Chromosomal rearrangements caused by the replication of integrated HPV16. (A) Southern blot analysis of subclones from SiHa cells transfected with 10 μg pMHE1-16 alone (upper panel, lanes 1–43) or together with 5 μg pQMNE2-16 (lower panel, lanes 1–44). Single cell subcloning was performed 72 h after transfection. Total cellular DNA was extracted from each subclone and 3 μg of DNA was digested with BamHI and analyzed by Southern blot with radiolabeled HPV16 URR probe. Total DNA samples from SiHa cells were used for control (lane 44, upper panel; lane 45, lower panel). (B) HindIII, BglII and BamHI restriction analysis of subclones with rearrangements.
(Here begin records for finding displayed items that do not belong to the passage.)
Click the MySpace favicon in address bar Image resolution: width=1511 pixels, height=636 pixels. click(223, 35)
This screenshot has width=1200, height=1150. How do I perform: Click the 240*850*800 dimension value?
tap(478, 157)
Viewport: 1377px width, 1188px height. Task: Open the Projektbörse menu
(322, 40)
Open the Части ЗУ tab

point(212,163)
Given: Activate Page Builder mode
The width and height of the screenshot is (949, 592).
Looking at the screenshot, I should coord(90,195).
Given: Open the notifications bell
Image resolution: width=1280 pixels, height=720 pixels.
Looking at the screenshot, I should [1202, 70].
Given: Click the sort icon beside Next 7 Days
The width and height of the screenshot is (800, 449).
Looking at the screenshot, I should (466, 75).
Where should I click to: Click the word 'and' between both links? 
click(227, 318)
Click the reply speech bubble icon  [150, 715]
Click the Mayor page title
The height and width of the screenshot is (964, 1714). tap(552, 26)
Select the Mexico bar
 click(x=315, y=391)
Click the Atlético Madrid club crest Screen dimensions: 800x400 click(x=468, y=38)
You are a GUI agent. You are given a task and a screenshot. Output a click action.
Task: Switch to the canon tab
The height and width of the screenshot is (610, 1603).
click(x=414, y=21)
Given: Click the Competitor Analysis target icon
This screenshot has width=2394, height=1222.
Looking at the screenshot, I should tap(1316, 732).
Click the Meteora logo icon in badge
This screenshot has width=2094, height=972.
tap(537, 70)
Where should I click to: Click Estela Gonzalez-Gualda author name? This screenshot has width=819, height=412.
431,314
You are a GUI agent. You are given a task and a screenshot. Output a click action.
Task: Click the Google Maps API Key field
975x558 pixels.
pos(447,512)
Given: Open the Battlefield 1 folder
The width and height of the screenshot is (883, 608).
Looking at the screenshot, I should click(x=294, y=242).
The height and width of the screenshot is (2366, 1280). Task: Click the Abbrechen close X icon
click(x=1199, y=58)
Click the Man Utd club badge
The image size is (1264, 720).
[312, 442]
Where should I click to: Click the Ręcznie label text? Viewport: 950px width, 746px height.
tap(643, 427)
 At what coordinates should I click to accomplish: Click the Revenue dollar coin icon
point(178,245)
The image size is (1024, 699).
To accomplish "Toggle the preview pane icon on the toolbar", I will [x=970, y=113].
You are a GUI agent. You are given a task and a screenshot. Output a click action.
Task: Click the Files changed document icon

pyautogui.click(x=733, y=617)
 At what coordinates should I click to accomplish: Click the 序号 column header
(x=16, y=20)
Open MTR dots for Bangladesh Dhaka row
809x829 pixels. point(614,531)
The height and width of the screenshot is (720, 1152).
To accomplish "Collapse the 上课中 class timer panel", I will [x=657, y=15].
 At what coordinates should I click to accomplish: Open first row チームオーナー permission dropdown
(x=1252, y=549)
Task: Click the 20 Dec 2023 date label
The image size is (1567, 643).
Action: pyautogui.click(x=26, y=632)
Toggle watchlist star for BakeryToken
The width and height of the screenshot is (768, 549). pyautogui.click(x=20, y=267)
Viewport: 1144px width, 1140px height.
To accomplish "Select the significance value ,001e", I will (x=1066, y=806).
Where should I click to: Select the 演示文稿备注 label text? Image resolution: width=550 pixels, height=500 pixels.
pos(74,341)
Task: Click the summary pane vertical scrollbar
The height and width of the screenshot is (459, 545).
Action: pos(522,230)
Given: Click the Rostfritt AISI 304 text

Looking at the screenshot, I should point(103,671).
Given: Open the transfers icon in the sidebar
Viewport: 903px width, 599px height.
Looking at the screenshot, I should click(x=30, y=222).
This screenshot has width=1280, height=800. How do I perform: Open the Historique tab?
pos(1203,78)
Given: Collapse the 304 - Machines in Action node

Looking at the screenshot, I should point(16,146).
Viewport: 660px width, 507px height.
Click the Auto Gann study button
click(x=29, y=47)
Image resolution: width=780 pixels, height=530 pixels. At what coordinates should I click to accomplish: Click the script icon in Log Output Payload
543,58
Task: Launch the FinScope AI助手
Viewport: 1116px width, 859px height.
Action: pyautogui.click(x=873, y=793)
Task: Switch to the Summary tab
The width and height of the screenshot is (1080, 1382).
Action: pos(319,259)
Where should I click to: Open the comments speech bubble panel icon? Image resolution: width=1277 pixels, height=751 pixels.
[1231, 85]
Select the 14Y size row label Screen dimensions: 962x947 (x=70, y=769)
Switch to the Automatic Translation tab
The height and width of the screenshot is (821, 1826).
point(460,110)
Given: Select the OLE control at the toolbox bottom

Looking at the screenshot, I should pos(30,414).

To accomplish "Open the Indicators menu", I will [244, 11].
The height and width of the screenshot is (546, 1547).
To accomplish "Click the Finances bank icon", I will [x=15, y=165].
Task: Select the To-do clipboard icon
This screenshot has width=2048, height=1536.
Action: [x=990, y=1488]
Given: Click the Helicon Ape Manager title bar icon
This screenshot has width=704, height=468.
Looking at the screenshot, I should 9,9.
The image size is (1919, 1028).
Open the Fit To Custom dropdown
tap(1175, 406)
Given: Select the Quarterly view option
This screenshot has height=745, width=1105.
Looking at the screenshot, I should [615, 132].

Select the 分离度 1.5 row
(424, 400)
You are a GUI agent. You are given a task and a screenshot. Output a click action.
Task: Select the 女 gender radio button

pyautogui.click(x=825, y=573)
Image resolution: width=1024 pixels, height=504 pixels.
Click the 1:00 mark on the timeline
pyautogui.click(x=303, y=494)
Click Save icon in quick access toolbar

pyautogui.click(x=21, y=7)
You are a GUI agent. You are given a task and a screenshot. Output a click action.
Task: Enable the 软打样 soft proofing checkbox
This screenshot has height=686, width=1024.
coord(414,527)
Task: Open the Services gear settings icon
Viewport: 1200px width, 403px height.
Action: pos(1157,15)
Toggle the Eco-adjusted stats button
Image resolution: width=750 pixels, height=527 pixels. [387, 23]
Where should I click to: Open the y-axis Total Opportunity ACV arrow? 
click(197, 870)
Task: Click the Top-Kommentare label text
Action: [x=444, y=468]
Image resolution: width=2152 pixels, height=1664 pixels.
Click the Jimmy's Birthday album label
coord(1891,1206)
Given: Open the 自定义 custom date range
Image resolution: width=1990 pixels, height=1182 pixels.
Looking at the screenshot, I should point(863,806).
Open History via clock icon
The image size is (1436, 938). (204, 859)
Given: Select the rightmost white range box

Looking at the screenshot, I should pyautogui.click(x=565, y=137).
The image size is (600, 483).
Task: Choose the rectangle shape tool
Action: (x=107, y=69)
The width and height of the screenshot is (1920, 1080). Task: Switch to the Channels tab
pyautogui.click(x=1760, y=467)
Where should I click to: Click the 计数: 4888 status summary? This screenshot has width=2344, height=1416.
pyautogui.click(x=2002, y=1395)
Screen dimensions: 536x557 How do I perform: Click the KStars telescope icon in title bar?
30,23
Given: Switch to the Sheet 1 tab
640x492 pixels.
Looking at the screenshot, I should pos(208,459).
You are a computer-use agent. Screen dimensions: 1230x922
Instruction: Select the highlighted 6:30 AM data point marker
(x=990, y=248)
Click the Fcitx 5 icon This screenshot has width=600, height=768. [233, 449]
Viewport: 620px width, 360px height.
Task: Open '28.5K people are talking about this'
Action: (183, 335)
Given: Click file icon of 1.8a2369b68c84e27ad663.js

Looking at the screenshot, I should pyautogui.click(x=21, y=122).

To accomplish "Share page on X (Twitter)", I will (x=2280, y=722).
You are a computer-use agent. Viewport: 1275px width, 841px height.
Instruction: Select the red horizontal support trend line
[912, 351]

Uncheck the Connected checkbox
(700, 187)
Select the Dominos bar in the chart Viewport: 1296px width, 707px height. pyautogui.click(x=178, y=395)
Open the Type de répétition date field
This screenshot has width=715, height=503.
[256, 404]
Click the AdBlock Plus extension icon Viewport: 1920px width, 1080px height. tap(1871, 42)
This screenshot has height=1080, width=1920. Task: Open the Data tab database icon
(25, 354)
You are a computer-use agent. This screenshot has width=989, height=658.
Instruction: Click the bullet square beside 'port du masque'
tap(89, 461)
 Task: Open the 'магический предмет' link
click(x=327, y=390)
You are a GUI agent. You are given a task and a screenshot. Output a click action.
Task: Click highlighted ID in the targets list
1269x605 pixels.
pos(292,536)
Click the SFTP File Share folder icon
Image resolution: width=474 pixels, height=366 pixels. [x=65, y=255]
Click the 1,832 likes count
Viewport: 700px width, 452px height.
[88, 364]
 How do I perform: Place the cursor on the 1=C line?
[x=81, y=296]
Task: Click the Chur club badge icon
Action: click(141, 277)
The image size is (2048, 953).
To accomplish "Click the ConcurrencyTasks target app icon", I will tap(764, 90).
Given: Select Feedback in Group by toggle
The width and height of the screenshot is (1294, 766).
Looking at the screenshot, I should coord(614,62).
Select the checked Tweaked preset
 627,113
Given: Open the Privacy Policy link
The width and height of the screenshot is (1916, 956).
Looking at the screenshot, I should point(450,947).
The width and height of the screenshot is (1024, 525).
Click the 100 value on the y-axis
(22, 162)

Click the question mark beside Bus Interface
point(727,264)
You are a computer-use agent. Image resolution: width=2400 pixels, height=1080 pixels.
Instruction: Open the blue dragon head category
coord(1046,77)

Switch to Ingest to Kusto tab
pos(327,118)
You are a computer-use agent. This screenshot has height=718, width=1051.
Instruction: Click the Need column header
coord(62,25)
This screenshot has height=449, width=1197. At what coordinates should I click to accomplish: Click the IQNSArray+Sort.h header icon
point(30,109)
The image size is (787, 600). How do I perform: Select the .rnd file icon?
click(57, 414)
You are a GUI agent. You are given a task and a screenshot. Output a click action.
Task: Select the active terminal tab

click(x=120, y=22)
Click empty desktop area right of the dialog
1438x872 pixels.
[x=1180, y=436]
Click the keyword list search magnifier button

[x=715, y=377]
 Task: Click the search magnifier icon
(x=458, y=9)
Restriction pattern of control cells is shown in lanes 25–27. (C) Restriction map of SiHa chromosome 13 close to the HPV16 integration site. Lengths of the appropriate restriction fragments between two sites are depicted in parentheses. (D) Schematic representation of rearrangements at the HPV16 integration site in the third subclone as determined by DIPS-PCR. See Supplementary data for DNA sequence.

Figure 7

Genomic instability of host cell induced by the HPV replication machinery. Papillomavirus DNA is shown in blue, host cell DNA is colored in red and different regions are represented in black. See text for details.